Mrs Gray's condition is that of marked lumbo sacral degenerative change in her lumbar spine, with superimposed injury. 
2.
In my opinion, the current condition must now be considered to be substantially on the basis of the pre-existing gross degenerative change rather than on the effects of the fall of more than nine years ago. 
3.
The current condition, in my opinion, must be considered to be substantially on the basis of the degenerative condition and only minimally related to the fall of over nine years ago. 
To address now the questions that are particularly relevant to a Specialist Case Review, the following additional comments are offered: 
1.
… the current condition which must now be considered to be significantly worse than that noted on previous occasions, must now be considered to be predominantly on the basis of the advancing degenerative changes. ”

■ **Supplied material**:
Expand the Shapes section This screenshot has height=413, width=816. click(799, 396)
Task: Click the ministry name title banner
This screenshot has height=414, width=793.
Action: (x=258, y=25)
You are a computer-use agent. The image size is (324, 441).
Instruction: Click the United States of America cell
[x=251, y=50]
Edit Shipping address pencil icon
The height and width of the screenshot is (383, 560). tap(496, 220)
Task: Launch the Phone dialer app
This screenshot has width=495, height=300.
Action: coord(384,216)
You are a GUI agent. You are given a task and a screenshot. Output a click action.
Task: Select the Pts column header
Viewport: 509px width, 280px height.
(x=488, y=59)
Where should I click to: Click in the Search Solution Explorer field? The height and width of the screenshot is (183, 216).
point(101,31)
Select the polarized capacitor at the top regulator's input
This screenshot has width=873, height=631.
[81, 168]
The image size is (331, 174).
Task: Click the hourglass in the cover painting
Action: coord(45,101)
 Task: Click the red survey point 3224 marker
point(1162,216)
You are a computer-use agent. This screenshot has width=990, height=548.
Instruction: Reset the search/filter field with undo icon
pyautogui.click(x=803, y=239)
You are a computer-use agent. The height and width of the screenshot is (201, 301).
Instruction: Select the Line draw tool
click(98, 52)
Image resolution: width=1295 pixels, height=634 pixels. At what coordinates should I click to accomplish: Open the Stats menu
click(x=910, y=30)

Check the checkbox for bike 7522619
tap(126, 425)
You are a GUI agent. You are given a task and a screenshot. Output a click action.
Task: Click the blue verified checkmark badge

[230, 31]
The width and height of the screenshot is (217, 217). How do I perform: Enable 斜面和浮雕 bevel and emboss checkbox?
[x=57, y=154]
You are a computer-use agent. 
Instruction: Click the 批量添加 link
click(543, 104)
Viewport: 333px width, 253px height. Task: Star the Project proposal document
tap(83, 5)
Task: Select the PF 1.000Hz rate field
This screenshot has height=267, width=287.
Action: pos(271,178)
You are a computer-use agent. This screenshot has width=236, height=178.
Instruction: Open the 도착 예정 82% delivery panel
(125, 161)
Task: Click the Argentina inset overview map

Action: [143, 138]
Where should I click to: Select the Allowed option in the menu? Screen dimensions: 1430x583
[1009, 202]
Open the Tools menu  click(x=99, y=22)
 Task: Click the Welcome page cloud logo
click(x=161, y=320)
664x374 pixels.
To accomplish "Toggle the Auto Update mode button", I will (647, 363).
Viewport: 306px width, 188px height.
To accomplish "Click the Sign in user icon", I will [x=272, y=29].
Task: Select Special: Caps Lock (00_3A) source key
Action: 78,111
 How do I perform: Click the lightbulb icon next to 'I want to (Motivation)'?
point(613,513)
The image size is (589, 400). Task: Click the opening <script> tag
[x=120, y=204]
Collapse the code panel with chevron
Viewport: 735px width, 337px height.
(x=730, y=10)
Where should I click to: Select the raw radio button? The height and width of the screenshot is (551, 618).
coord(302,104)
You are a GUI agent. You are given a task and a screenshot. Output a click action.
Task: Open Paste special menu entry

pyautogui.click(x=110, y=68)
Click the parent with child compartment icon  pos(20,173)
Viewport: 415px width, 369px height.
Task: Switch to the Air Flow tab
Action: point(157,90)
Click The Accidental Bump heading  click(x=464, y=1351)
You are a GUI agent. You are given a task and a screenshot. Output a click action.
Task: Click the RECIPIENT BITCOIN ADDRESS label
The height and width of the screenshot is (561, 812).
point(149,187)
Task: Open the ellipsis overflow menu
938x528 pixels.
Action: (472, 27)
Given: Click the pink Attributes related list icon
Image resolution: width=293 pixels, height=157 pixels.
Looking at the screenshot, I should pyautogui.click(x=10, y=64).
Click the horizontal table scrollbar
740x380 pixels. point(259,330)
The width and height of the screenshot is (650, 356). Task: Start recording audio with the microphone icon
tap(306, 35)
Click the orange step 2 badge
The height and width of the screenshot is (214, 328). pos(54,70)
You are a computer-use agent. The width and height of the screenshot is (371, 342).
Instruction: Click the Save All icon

■ **Work to complete**:
- A) In the medical opinion about Mrs Gray's spine, what is her condition?
- B) Carry on the medical opinion about Mrs Gray's spine from its final sentence.
The data above comes from a different source than the medical opinion.

■ **Answers per task**:
- A) Marked lumbo sacral degenerative change in her lumbar spine, with superimposed injury.

- B)
(Report dated 30 July 1999) [My Emphasis]
[14]
It may be that at the end of the day that the District Court Judge's assessment would be consistent with what a medical expert will say when asked the correct question. However, it is not correct for the appellant's entitlements in the circumstances of this case to be finally determined without the evidence of the medical expert being more specifically directed to the proper test. It is relevant in that respect that the obligation is on the respondent to comply with the statutory requirements before removing entitlements. 
[15]
The appeal is accordingly allowed. The matter is remitted back to the District Court for re-hearing. I expect the respondent will need to obtain a further report from its medical expert. 
Costs 
[16]
Costs should follow the event and are accordingly awarded in favour of the appellant on a 2B basis. I record that the hearing took less than one half day.